A transversalidade da IA também exige que as empresas façam escolhas difíceis sobre governança, alocação de recursos e desenvolvimento de competências. Departamentos tradicionalmente isolados e organizados em silos (que já deveriam ter sido desfeitos há décadas) precisam ser capazes de trabalhar juntos de maneira mais coesa, enquanto os líderes empresariais precisam ter uma visão clara de como a IA pode ser aplicada de maneira integrada. Isso requer uma transformação profunda nas estruturas existentes, movendo-se para modelos mais ágeis, como estruturas matriciais ou em rede, que facilitam a colaboração entre diferentes áreas e a rápida adaptação às mudanças do mercado. Esse passo, em si, vem sendo desafiador às empresas ao longo das últimas décadas, pois representa mudar a forma como as empresas se organizam, como distribuem o poder, como pensam a hierarquia e como dividem o trabalho.

Desafios da implementação tradicional

A resistência à mudança é uma realidade em muitas organizações, especialmente nas mais tradicionais, onde estruturas funcionais rígidas têm prevalecido por décadas. A IA, ao ser alocada exclusivamente no departamento de TI, por exemplo, o que vem sendo um caminho comum em muitas empresas, limita sua abrangência e potencial. Enquanto a TI oferece expertise técnica e infraestrutura, ela não possui, por si só, a visão estratégica necessária para explorar o impacto total da IA em outras áreas, como operações, marketing, recursos humanos e compliance.

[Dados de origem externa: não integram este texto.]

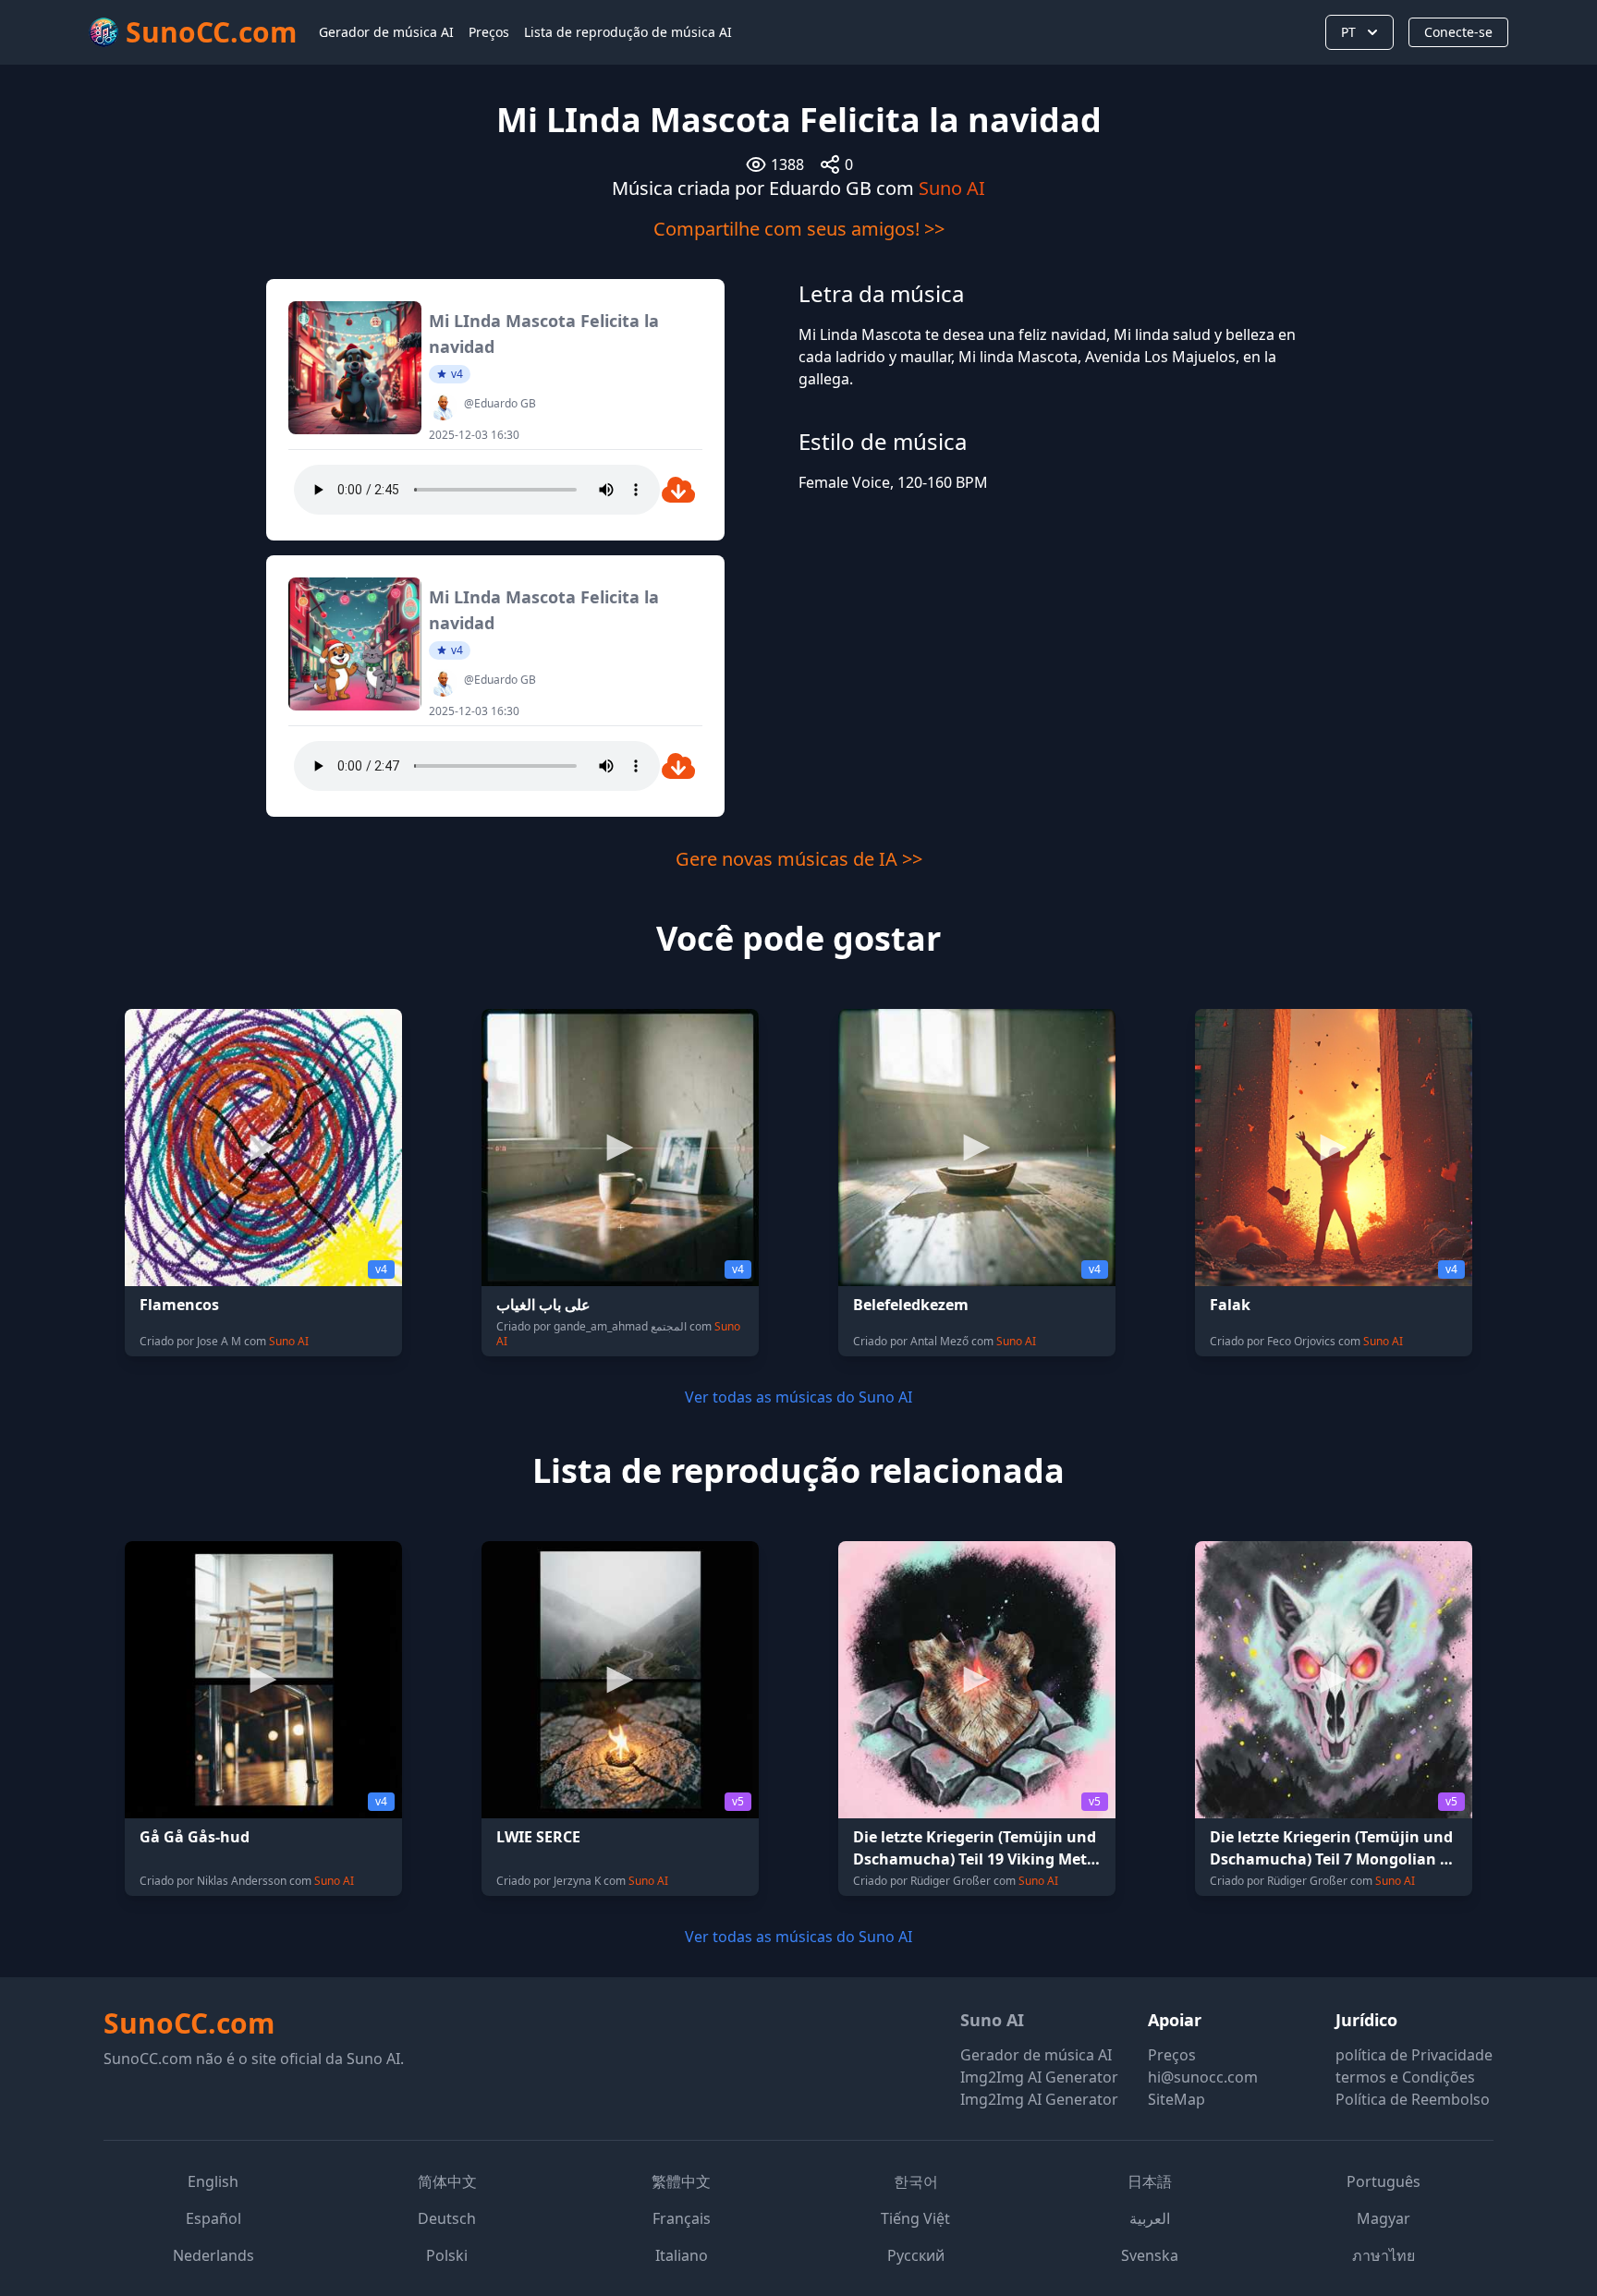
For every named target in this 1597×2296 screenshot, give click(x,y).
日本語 (1150, 2181)
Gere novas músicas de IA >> (799, 858)
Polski (447, 2255)
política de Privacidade (1414, 2055)
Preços (489, 32)
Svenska (1149, 2255)
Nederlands (213, 2255)
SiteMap (1176, 2099)
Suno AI (952, 188)
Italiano (681, 2255)
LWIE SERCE (538, 1837)
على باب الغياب (543, 1304)
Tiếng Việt (915, 2218)
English (213, 2181)
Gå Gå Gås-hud (195, 1837)
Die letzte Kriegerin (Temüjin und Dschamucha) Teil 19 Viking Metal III (977, 1859)
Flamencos (179, 1304)
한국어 (916, 2181)
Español (213, 2218)
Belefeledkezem (911, 1304)
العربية (1149, 2218)
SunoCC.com (189, 2023)
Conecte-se (1458, 32)
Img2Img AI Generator (1039, 2077)
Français (681, 2218)
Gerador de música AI (386, 32)
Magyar (1383, 2218)
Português (1383, 2181)
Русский (916, 2255)
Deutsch (447, 2218)
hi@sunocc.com (1203, 2077)
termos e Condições (1405, 2077)
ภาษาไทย (1383, 2255)
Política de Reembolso (1412, 2099)
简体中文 (447, 2181)
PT (1348, 32)
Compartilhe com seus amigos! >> (799, 228)
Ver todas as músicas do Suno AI (798, 1397)
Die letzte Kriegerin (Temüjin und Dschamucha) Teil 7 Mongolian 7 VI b (1331, 1859)
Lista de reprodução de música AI (628, 32)
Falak (1230, 1304)
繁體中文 (681, 2181)
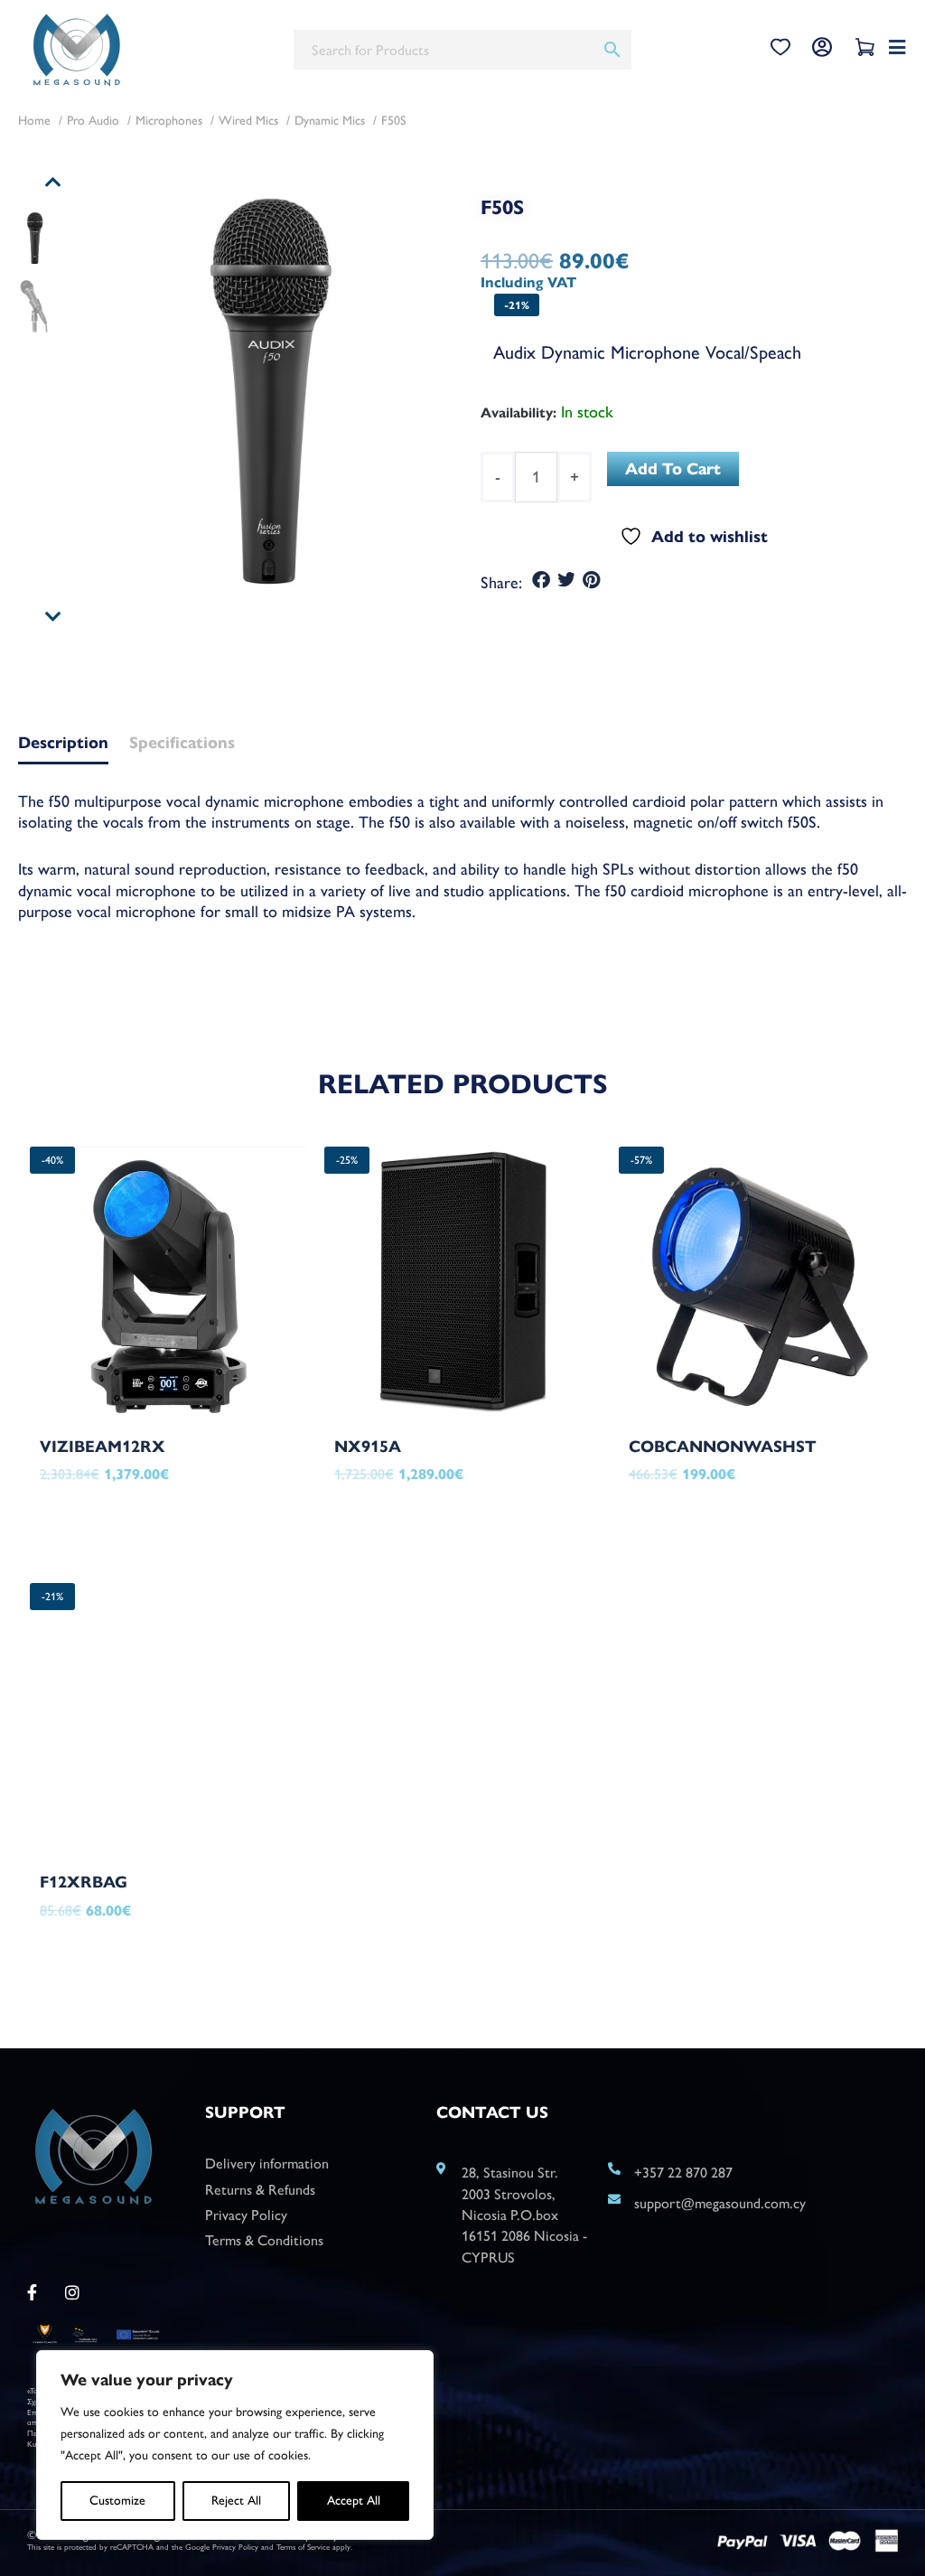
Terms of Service (303, 2547)
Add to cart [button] (119, 1518)
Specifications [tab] (182, 744)
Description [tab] (63, 744)
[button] (541, 580)
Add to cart (673, 469)
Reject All (236, 2500)
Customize (117, 2500)
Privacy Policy (235, 2547)
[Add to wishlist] (251, 1486)
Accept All (353, 2500)
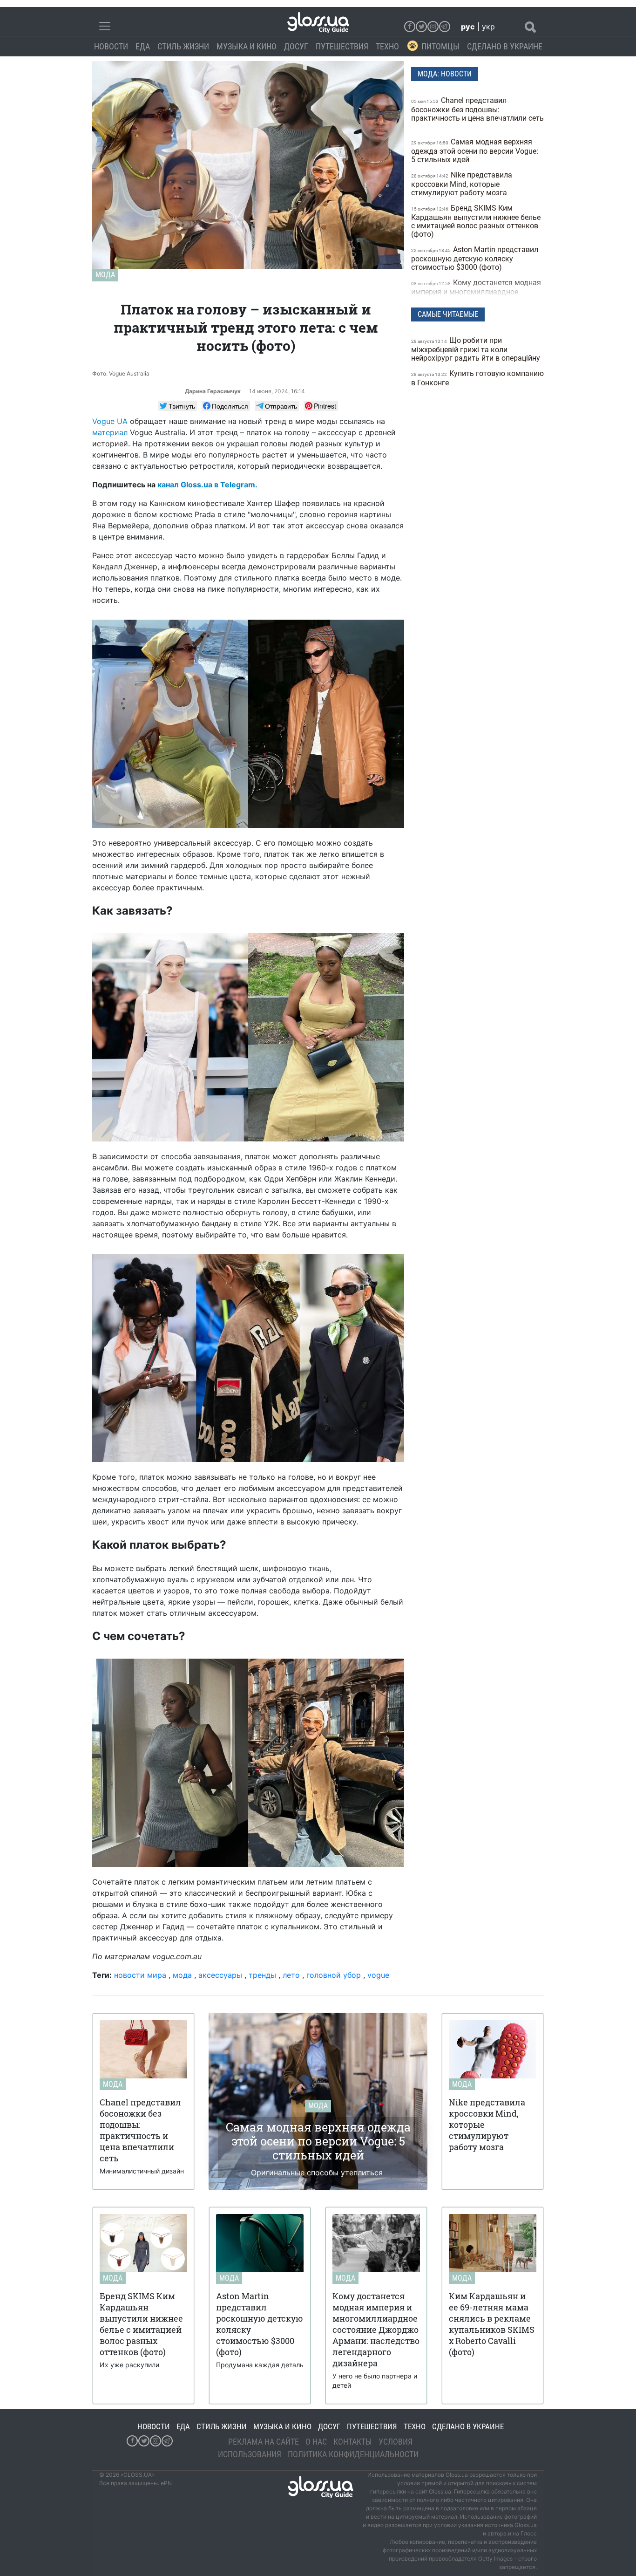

Essa limitação pode resultar em iniciativas de IA que fiquem confinadas a projetos pontuais, com pouco ou nenhum impacto transformacional na organização. Além disso, a falta de interação entre a TI e as áreas de negócio resulta em oportunidades perdidas para a criação de casos de uso que poderiam otimizar processos e gerar novas fontes de receita. Portanto, a reestruturação organizacional não é apenas uma questão de eficiência interna, mas sim uma estratégia crítica para liberar o verdadeiro potencial da IA. Não à toa, algumas organizações já subdividem a IA técnica (na TI) e a IA estratégica, geralmente encabeçada por algum executivo de negócios. Esse é um dos caminhos que vem sendo desenvolvidos no sentido de superar os entraves criados pelas estruturas organizacionais ao crescimento e desenvolvimento da IA.

Novos modelos organizacionais e governança de IA

Algumas empresas mais inovadoras já estão enfrentando esses desafios por meio de estruturas organizacionais mais flexíveis, como centros de excelência em IA e times dedicados à inovação tecnológica. Esses modelos permitem que a IA seja desenvolvida e gerenciada de maneira integrada com as áreas de negócios, maximizando sua transversalidade e impacto. O surgimento de novos papéis, como o Chief AI Officer (CAIO), reflete o crescente reconhecimento de que a IA precisa de uma governança dedicada e uma liderança sênior que possa navegar pelas complexidades de sua implementação em larga escala.

Além disso, essas estruturas mais dinâmicas facilitam a adoção de modelos de governança mais adaptáveis, que podem rapidamente identificar, avaliar e escalar os melhores casos de uso de IA. Empresas que adotam uma abordagem ágil e colaborativa estão posicionadas para capturar valor rapidamente e manter-se competitivas em um cenário de negócios que é cada vez mais definido pela capacidade de inovar e adaptar-se.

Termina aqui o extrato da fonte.